What’s your take on all this?

Ted Bauer

4 Comments

  1. The root of the matter is this- people don’t matter. Process does.

    Some companies do it right and treat the human as such, but for most firms the opening exists because 1) a target chaser wailed about insufficient resources or 2) someone left and HR/management wants the opening filled to meet some process (VP Phil’s on my case again about time to hire, get that vacancy filled before the 12th!).

    Neither motivation has anything to do with output or productivity. So the new guy/girl shows up and its chaos.

    • Just is, I guess… bah loney!
      I know that negative pessimistic tone and feeling, but really, just fall in line? Or, let the c–p fly?

      What/where does that get you, me, any new or even any existing employee? What does ignoring or shrugging off awareness that parts/processes within the business or organization you work at are run or own are counterproductive – at a minimum – or more likely wasteful, defeating, even plain destructive, do for you or anyone else?
      Certainly not likely to bode well for increasing income or status – yours or the Company’s.

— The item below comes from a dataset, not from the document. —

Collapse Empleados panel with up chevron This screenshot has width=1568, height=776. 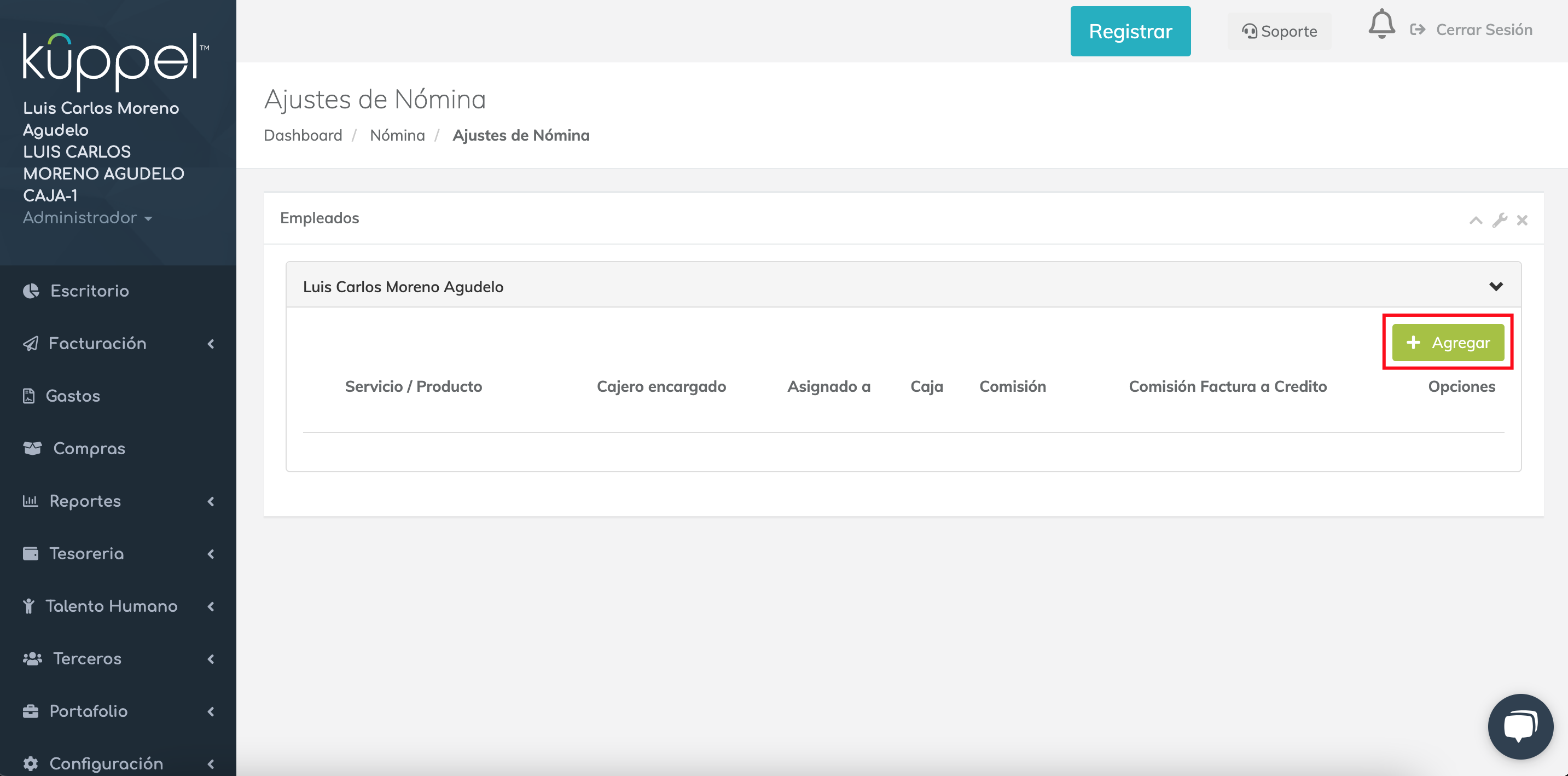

      My take on this is that there are many aspects of “typical” business structures and processes that are more often than not also “typically” not so great. And there are plenty of “job changers” (employees) whose jobs don’t give them a means to easily or effectively address Organization level issues.

      To be continued…
      J Alex M

      • “ Certainly not likely to bode well for increasing income or status – yours or the Company’s.”

        Unless the power base of a firm benefits from change, there won’t be any. If executives get the same bonuses whether their onboarding is effective or not, why fix the problem? Compassion won’t buy a yacht.

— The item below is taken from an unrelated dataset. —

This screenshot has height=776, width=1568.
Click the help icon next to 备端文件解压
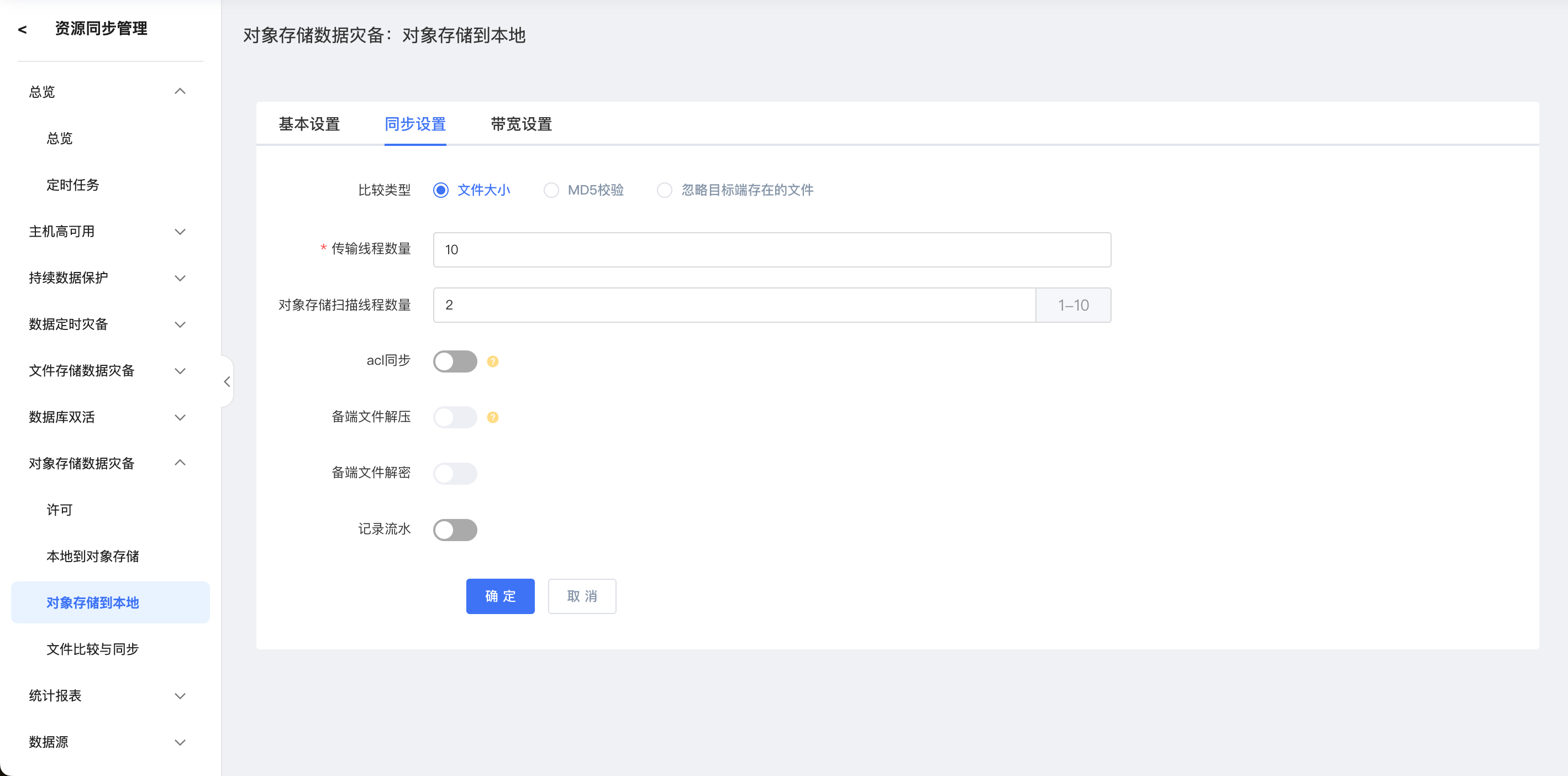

  2. Your September ’18 story resembles my work experience a couple of months ago.

    I got a job in November and the first day of onboarding by supervisor is trying to help me setup of my company email. We are having issues and decide deal with it later in the week.

    I get new login credentials from him via IT and still I am having issues logging in (mind you with the nature of the job, I wasn’t able to check my emails until after work). I send my supervisor screenshots showing him the problem but he is clearly getting frustrated with me. I even reach out the IT to help me remedy the problem and CC my supervisor.

    Doesn’t matter. I get a call that the company has let me go that Wednesday before Thanksgiving. In total I am at the job for 10 days.

    The occupation you may ask? Animal technician where 90% of the job is taking care of animals and 10% is checking emails. To make it worse, my trainer was shocked when I told him they let me go and said that overall I was doing a good job.